Cross posted from MacroBusiness
Ok, we all know that anyone who says “this time it is different” is to be treated at best as misinformed, at worst as a fool. “They are the five most dangerous words in the English language” etc. etc. But, to repeat my question: “Are things always the same?” Mostly, yes. Modern housing bubbles are not unlike 17th century Holland’s Tulipmania, government debt crises have not changed all that much since Henry VIII reduced the gold in coinage, greed, profligacy, irresponsible plutocracies are always with us.
But in global finance there are some things happening that are genuinely different. Dangerously so. It is becoming a hall of mirrors, money referring to itself in an infinite regress. Little wonder that people are attracted to gold, because gold seems to be a tangible, solid measure of value, something we can rest on in an environment where everything seems relative. Yet this, too, is an illusion. The yellow metal only has value because it has a history of being deemed to have value. It is no more an objective measure of value than the pieces of coloured plastic, notes, that make up legal tender.
To explain what I mean, let’s start with a definition of what money is. It is rules. Rules about value and obligation. Those rules are usually based on legally enforced structures, although that need not be the case. In the case of cross border capital markets, the enforcement is informal because there is no supranational government to impose penalties. Disputes are resolved by a handful of law firms, the main penalty is to be prevented from participating for a period.
Now if money is rules, then what does it mean to “de-regulate financial markets” as was claimed in the 1990s? Can you de-regulate rules? Obviously not. So what happened? The place where rules were set shifted.
Instead of government for the most part making the rules, the traders started making the rules. The logic was, as Alan Greenspan argued, that because everyone was acting in their self interest then nothing could possibly go wrong. Pricing would be accurate, the less formal self organisation of the market would be superior to the formal oversight of governments (what would governments, which are always bad, know?) and everyone would win. Free lunches as far as the eye can see.
So the rules proliferated, especially after the advent of the Black and Scholes pricing of risk, a clever piece of maths based on what is probably circular argument, but one that is sufficiently concealed to give traders the impression that they are handing off risk accurately. This led to the explosion of derivatives and securities markets, including such instruments as collateralised debt obligations, credit default swaps and endless hedging games (my personl favourite is a derivative on “volatility”).

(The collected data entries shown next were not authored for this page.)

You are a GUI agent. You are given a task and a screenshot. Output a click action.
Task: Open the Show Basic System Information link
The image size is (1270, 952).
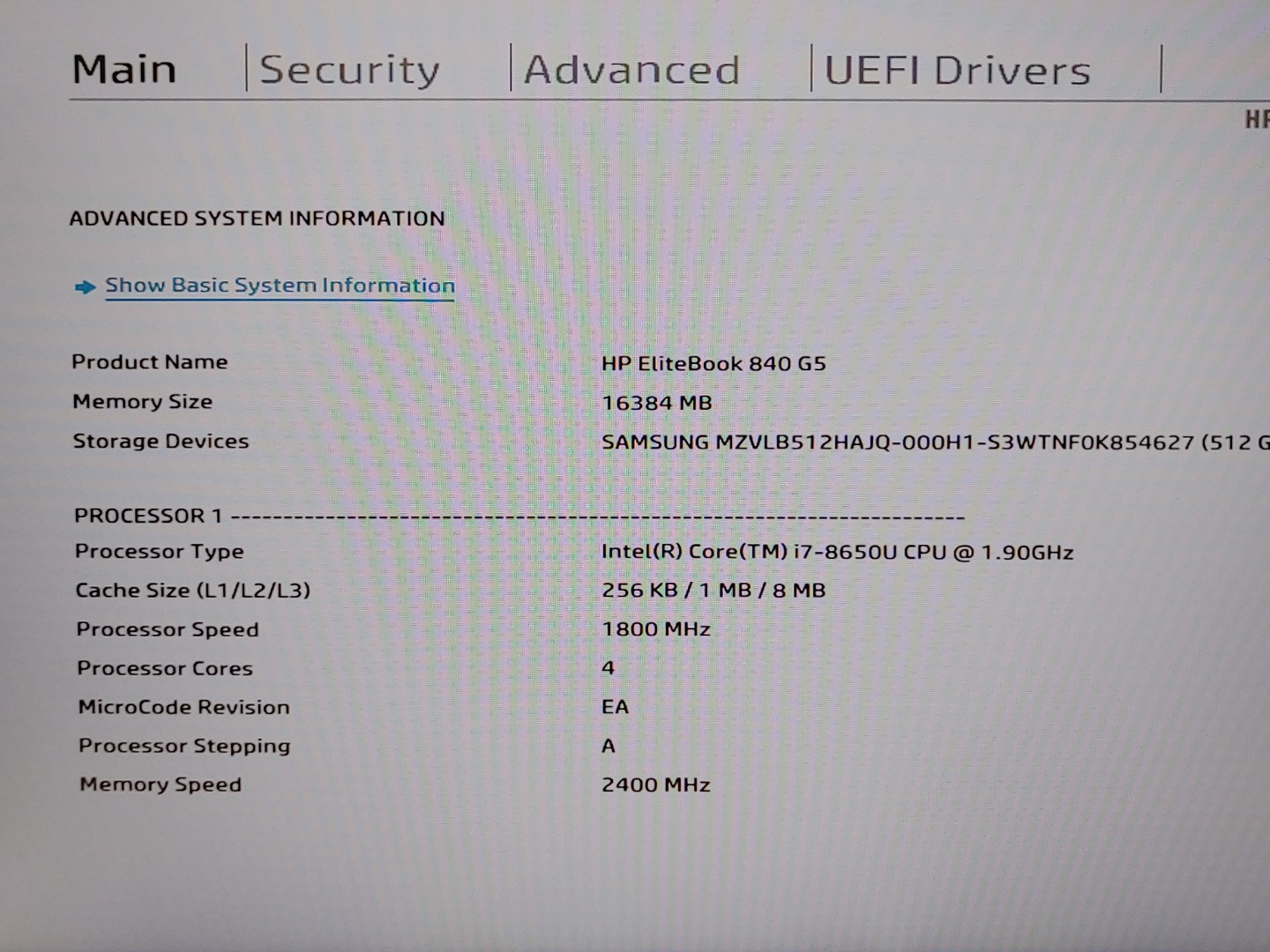(280, 286)
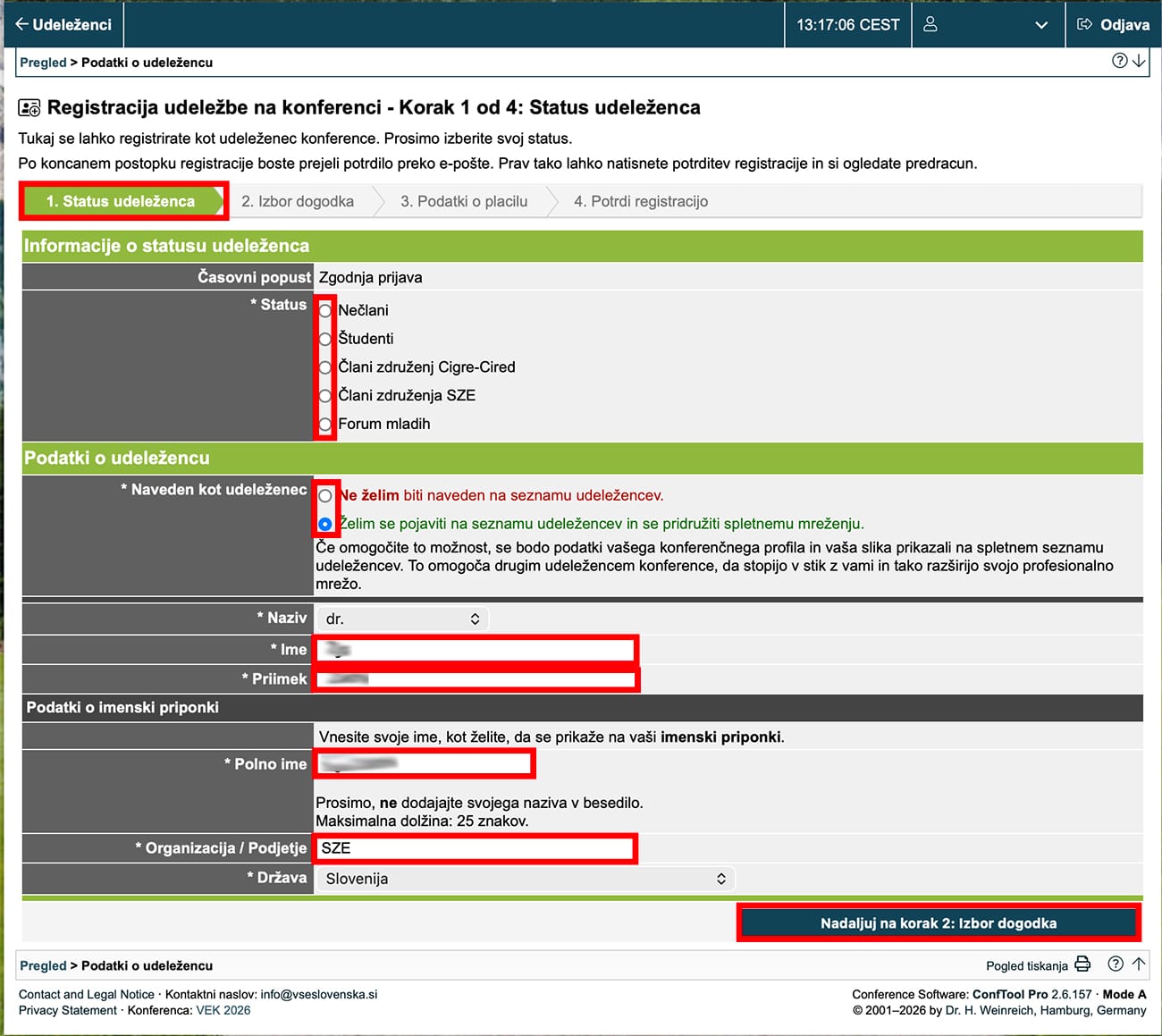The height and width of the screenshot is (1036, 1162).
Task: Open help via the question mark icon top right
Action: [x=1119, y=61]
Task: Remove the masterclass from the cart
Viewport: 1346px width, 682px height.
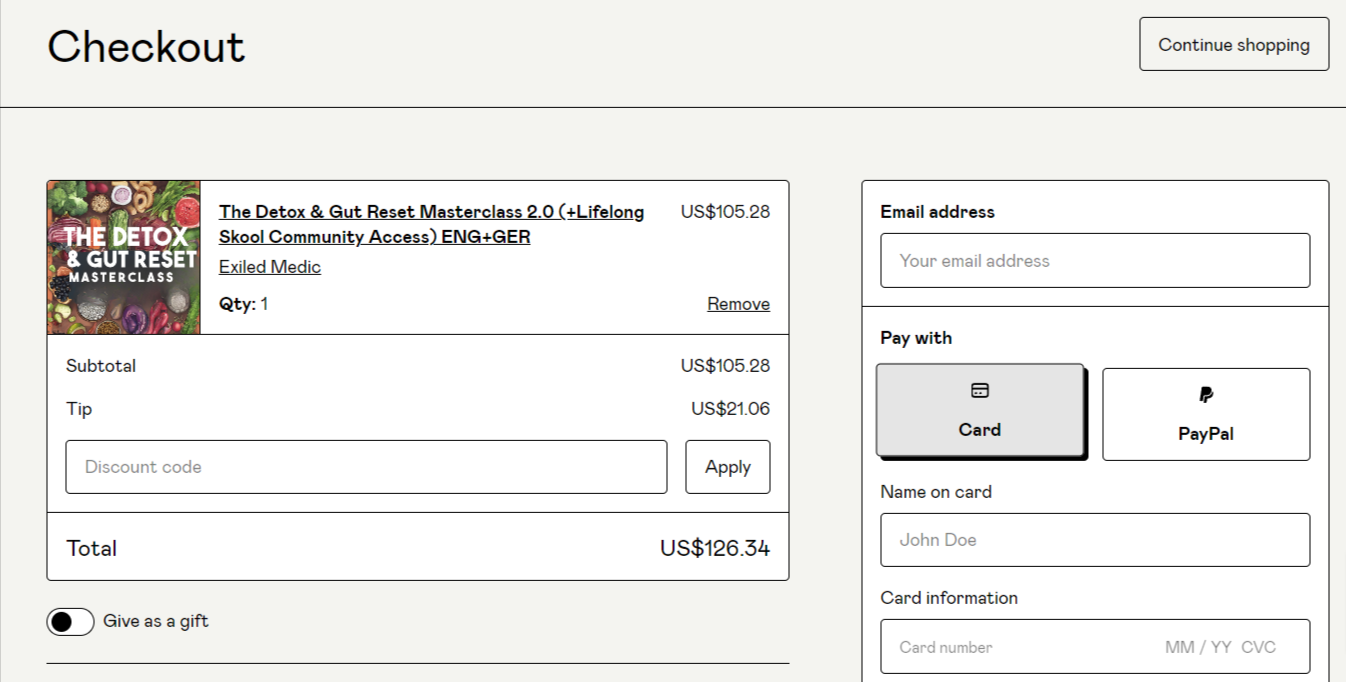Action: pyautogui.click(x=738, y=303)
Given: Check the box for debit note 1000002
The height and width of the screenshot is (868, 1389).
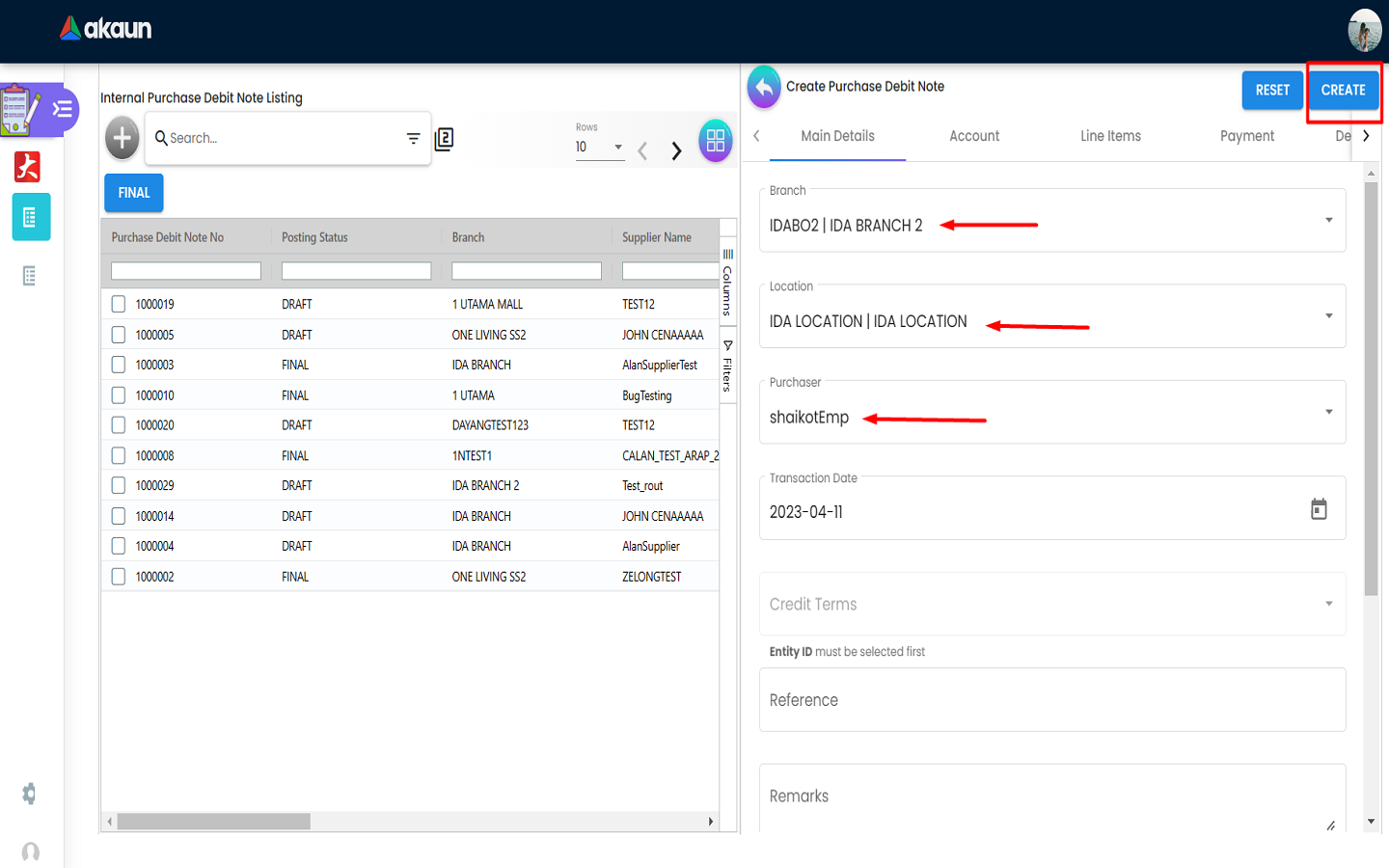Looking at the screenshot, I should 119,577.
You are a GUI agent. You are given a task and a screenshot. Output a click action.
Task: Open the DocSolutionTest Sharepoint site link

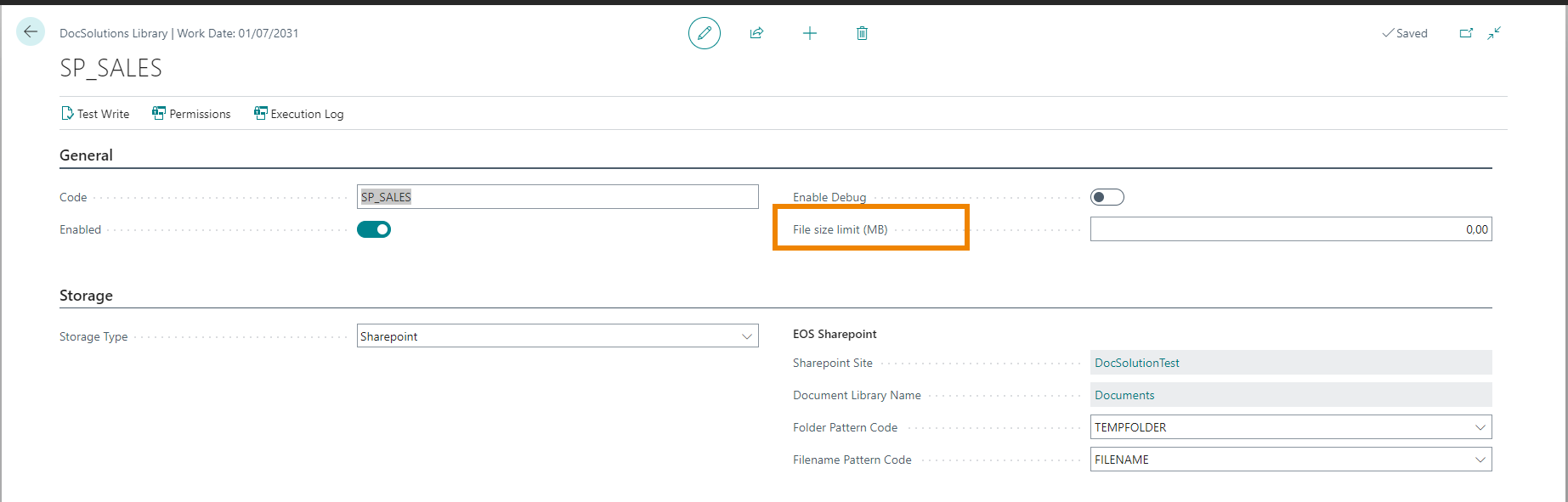(x=1136, y=363)
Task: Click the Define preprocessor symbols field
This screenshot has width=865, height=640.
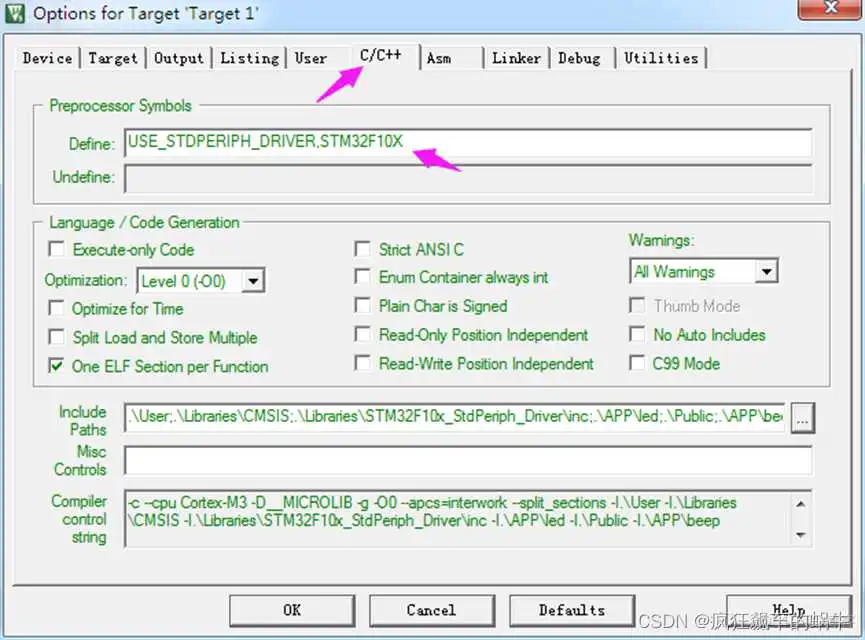Action: (467, 143)
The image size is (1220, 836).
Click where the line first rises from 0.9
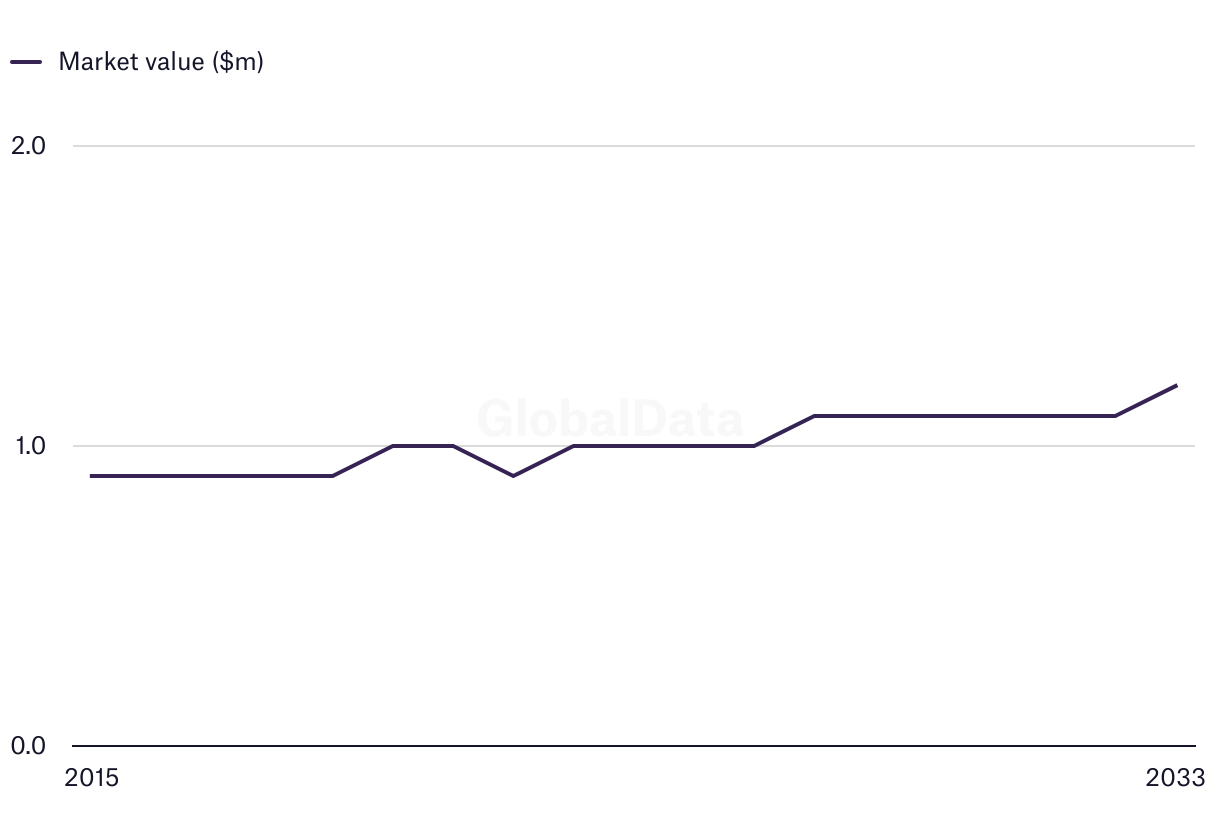[332, 476]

Now the point about rules is that they are based on agreement, and their creation can be without any limit provided traders are prepared to agree, to trust each other enough to transact. They are not finite in the way that, say, gold is. And so the rule making exploded. The global stock of derivatives is $US600 trillion, about twice the capital stock of the world (all the shares, property, equities, bonds and bank deposits). Far from deregulation making the rules of finance more more streamlined and more efficient — as if the efficiency of money could be measured anyway, given that it would mean measuring money with itself — the rule making expanded wildly. And we all know what happened when the trust that underlies those rules collapsed. The Global Financial Crisis. We are lucky to have a financial system left.
This era of meta-money, I submit, is different. It is “different this time”. Some versions of it have appeared on the margin before. Hedging has a long history, for instance. But meta-money has never been the centre of the action before. In the past it has always been, for want of a better phrase, “normal” money: bank debt, equities, bonds, property and so on.
The massive volume of meta money, the ever expanding hall of mirrors, now dominates and distorts more conventional forms of money. For instance, the $3.8 trillion that is transacted every day in the US dollar makes the annual budget deficit of over $1 trillion look like chump change. About 8 hours trading. There will not be a crisis in demand for US debt, causing an economic collapse, while there is such intense demand for US dollars in the foreign exchange markets.
What is happening instead is that the logics of “normal” money are being used by the meta traders as a game (a game mainly of signs, semiotics) to try to make profits out of their exploitation of the rules of meta money. If the US government looks like it will reduce its government debt, then traders can make a play in the foreign exchange markets that the US dollar will rise. So the US dollar rises. Not because an imbalance is being corrected, changing the dynamics of supply and demand, but because a signal has been sent that an imbalance has been corrected, giving the traders something they can exploit. The rules of normal money are being overridden by the rules of meta money.
That is the world we are now in. It is why such huge distortions are appearing in areas like quantitative easing, extremely low interest rates, an ailing cost of capital, the hankering after something solid in precious metals like gold and silver, equity markets whose pricing seems strange. Governments have given up oversight of the financial markets, handing it over to the traders. We must now suffer the consequences as the traders try to outdo each other in an infinite game of pass the parcel. Or, more accurately, taking out bets on who will pass the parcel to whom.
Eventually, I suspect, GFC version 2 will come along, and the rules will finally collapse. Governments will have to come in and re-set them. There will be a huge re-regulation backlash. But how is it that governments allowed it to get to this stage? What ever happened to governing?